## Job
Rewrite the rows below, changing every "Screen dimensions" to "Display size" and keeping all other text the same.

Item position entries
========================
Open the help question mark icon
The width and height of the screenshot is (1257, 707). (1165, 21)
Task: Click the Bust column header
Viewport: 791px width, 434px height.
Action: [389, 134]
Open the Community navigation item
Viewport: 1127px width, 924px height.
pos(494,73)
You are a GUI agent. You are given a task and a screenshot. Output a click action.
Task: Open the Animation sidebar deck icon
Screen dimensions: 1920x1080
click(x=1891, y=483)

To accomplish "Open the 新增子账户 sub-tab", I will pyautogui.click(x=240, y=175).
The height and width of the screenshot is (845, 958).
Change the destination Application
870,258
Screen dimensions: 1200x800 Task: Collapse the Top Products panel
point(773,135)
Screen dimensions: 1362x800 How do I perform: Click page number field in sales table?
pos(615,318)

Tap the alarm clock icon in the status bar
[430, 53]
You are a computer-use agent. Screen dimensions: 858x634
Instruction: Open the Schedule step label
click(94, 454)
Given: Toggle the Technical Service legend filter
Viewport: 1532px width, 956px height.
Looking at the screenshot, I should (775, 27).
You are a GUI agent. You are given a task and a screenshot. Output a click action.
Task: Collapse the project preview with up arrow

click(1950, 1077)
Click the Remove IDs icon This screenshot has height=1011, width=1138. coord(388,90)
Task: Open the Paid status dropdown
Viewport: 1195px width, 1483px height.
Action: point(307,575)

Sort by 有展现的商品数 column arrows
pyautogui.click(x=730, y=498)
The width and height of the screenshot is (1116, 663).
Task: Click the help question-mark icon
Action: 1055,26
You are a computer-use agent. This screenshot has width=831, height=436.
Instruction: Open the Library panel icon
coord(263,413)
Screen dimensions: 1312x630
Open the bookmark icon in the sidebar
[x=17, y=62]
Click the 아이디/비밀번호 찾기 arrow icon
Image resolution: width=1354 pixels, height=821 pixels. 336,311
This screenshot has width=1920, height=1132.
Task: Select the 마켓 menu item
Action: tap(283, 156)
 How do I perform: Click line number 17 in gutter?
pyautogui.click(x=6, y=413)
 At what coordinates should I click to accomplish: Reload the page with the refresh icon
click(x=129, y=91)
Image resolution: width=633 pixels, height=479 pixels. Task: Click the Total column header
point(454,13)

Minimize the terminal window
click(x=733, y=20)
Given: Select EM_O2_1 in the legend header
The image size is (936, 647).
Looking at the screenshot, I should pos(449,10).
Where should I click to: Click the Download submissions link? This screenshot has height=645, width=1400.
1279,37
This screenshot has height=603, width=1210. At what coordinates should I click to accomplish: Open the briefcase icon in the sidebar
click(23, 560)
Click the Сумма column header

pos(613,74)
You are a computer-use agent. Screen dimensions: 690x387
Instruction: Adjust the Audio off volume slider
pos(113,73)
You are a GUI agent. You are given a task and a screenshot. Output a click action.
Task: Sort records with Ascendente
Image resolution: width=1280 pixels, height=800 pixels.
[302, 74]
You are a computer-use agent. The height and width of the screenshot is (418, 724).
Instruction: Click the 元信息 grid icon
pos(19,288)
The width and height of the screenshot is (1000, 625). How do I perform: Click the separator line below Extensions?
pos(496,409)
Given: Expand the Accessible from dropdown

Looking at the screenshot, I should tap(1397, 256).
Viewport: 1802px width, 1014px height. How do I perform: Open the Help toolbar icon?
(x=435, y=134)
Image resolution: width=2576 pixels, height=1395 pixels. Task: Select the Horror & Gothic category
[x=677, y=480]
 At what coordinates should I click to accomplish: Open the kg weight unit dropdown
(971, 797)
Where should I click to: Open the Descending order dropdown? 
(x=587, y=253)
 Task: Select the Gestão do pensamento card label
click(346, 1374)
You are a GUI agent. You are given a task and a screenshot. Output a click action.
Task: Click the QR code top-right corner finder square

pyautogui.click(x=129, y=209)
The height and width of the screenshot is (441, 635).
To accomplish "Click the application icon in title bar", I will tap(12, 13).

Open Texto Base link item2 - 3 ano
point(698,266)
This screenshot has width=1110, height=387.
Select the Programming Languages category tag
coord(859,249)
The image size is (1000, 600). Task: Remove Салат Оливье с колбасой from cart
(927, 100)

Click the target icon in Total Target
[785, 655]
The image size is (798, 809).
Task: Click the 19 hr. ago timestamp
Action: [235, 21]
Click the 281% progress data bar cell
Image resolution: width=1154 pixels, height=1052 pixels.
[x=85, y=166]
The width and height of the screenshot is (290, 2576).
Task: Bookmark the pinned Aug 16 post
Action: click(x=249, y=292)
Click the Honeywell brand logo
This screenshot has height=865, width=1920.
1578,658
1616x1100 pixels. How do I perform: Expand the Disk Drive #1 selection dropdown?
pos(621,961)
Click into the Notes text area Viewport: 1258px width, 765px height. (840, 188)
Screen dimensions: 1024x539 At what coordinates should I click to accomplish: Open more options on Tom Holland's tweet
========================
## Output for this exercise
Open the help question mark icon
The width and height of the screenshot is (1257, 707). (1165, 21)
Task: Click the Bust column header
Viewport: 791px width, 434px height.
Action: [389, 134]
Open the Community navigation item
Viewport: 1127px width, 924px height.
pos(494,73)
You are a GUI agent. You are given a task and a screenshot. Output a click action.
Task: Open the Animation sidebar deck icon
Display size: 1920x1080
click(x=1891, y=483)

To accomplish "Open the 新增子账户 sub-tab", I will pyautogui.click(x=240, y=175).
The height and width of the screenshot is (845, 958).
Change the destination Application
870,258
Display size: 1200x800 Task: Collapse the Top Products panel
point(773,135)
Display size: 1362x800 How do I perform: Click page number field in sales table?
pos(615,318)

Tap the alarm clock icon in the status bar
[430, 53]
You are a computer-use agent. Display size: 858x634
Instruction: Open the Schedule step label
click(94, 454)
Given: Toggle the Technical Service legend filter
Viewport: 1532px width, 956px height.
Looking at the screenshot, I should (775, 27).
You are a GUI agent. You are given a task and a screenshot. Output a click action.
Task: Collapse the project preview with up arrow

click(1950, 1077)
Click the Remove IDs icon This screenshot has height=1011, width=1138. coord(388,90)
Task: Open the Paid status dropdown
Viewport: 1195px width, 1483px height.
Action: point(307,575)

Sort by 有展现的商品数 column arrows
pyautogui.click(x=730, y=498)
The width and height of the screenshot is (1116, 663).
Task: Click the help question-mark icon
Action: 1055,26
You are a computer-use agent. This screenshot has width=831, height=436.
Instruction: Open the Library panel icon
coord(263,413)
Display size: 1312x630
Open the bookmark icon in the sidebar
[x=17, y=62]
Click the 아이디/비밀번호 찾기 arrow icon
Image resolution: width=1354 pixels, height=821 pixels. 336,311
This screenshot has width=1920, height=1132.
Task: Select the 마켓 menu item
Action: tap(283, 156)
 How do I perform: Click line number 17 in gutter?
pyautogui.click(x=6, y=413)
 At what coordinates should I click to accomplish: Reload the page with the refresh icon
click(x=129, y=91)
Image resolution: width=633 pixels, height=479 pixels. Task: Click the Total column header
point(454,13)

Minimize the terminal window
click(x=733, y=20)
Given: Select EM_O2_1 in the legend header
The image size is (936, 647).
Looking at the screenshot, I should pos(449,10).
Where should I click to: Click the Download submissions link? This screenshot has height=645, width=1400.
1279,37
This screenshot has height=603, width=1210. At what coordinates should I click to accomplish: Open the briefcase icon in the sidebar
click(23, 560)
Click the Сумма column header

pos(613,74)
You are a computer-use agent. Display size: 690x387
Instruction: Adjust the Audio off volume slider
pos(113,73)
You are a GUI agent. You are given a task and a screenshot. Output a click action.
Task: Sort records with Ascendente
Image resolution: width=1280 pixels, height=800 pixels.
[302, 74]
You are a computer-use agent. The height and width of the screenshot is (418, 724).
Instruction: Click the 元信息 grid icon
pos(19,288)
The width and height of the screenshot is (1000, 625). How do I perform: Click the separator line below Extensions?
pos(496,409)
Given: Expand the Accessible from dropdown

Looking at the screenshot, I should tap(1397, 256).
Viewport: 1802px width, 1014px height. How do I perform: Open the Help toolbar icon?
(x=435, y=134)
Image resolution: width=2576 pixels, height=1395 pixels. Task: Select the Horror & Gothic category
[x=677, y=480]
 At what coordinates should I click to accomplish: Open the kg weight unit dropdown
(971, 797)
Where should I click to: Open the Descending order dropdown? 
(x=587, y=253)
 Task: Select the Gestão do pensamento card label
click(346, 1374)
You are a GUI agent. You are given a task and a screenshot. Output a click action.
Task: Click the QR code top-right corner finder square

pyautogui.click(x=129, y=209)
The height and width of the screenshot is (441, 635).
To accomplish "Click the application icon in title bar", I will tap(12, 13).

Open Texto Base link item2 - 3 ano
point(698,266)
This screenshot has width=1110, height=387.
Select the Programming Languages category tag
coord(859,249)
The image size is (1000, 600). Task: Remove Салат Оливье с колбасой from cart
(927, 100)

Click the target icon in Total Target
[785, 655]
The image size is (798, 809).
Task: Click the 19 hr. ago timestamp
Action: [235, 21]
Click the 281% progress data bar cell
Image resolution: width=1154 pixels, height=1052 pixels.
[x=85, y=166]
The width and height of the screenshot is (290, 2576).
Task: Bookmark the pinned Aug 16 post
Action: click(x=249, y=292)
Click the Honeywell brand logo
This screenshot has height=865, width=1920.
1578,658
1616x1100 pixels. How do I perform: Expand the Disk Drive #1 selection dropdown?
pos(621,961)
Click into the Notes text area Viewport: 1258px width, 765px height. (840, 188)
Display size: 1024x539 At what coordinates should I click to accomplish: Open more options on Tom Holland's tweet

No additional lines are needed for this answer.